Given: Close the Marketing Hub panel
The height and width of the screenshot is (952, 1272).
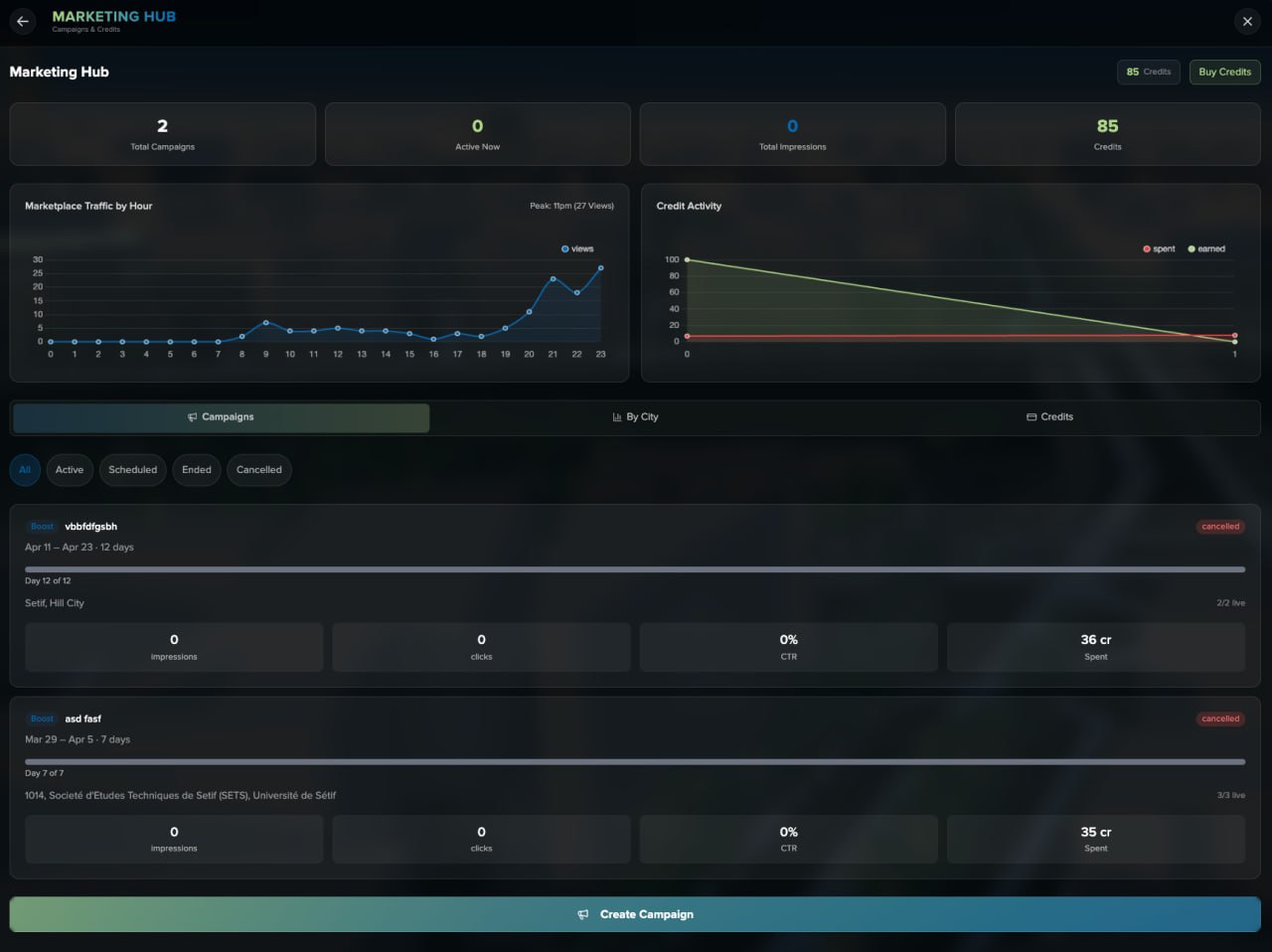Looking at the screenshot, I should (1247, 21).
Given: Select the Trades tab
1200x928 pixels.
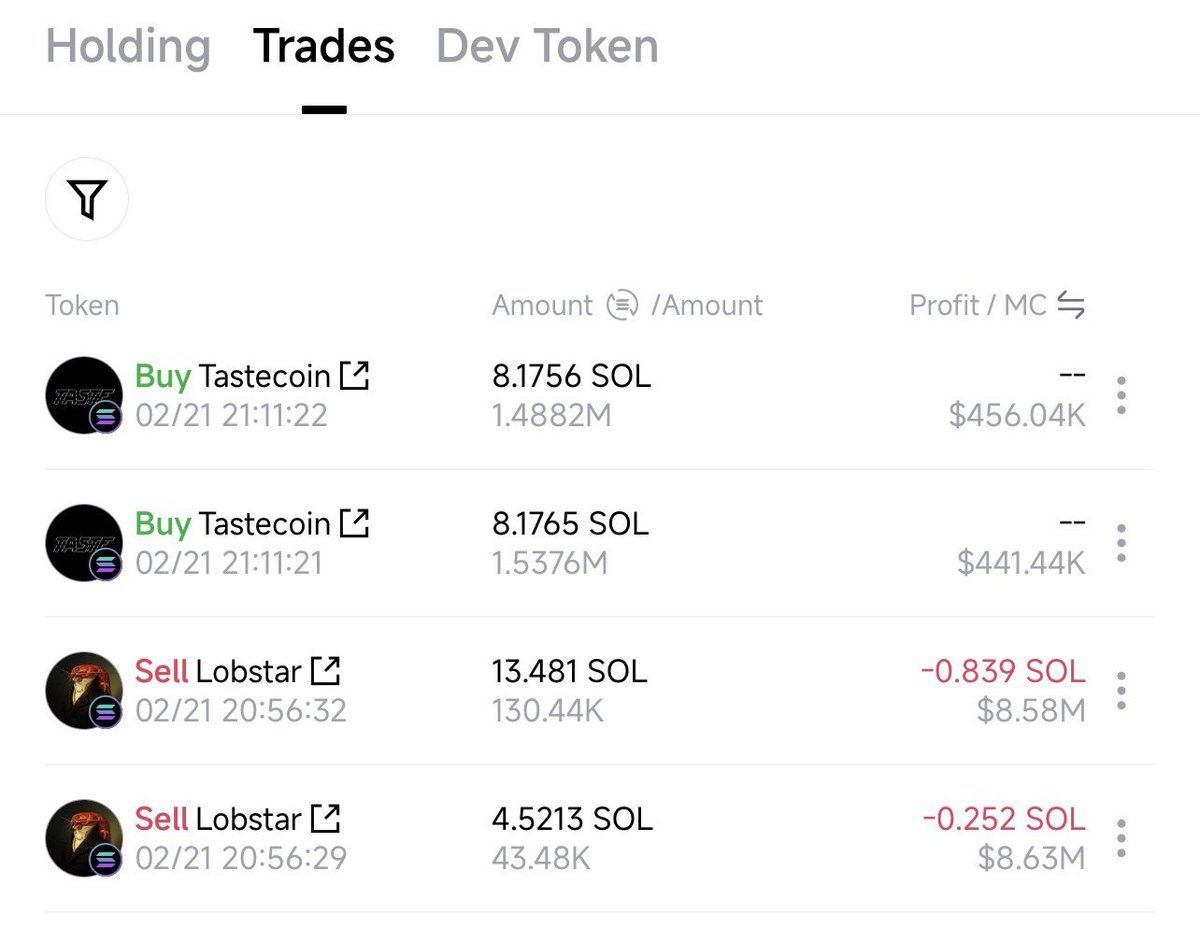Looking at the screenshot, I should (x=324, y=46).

....

What to produce: What is needed is an exact restatement of every line from the one containing "The height and" through the last line of the records, pictures left out.

Solution to this task:
The height and width of the screenshot is (952, 1272).
Looking at the screenshot, I should (1247, 21).
Given: Select the Trades tab
1200x928 pixels.
Looking at the screenshot, I should (x=324, y=46).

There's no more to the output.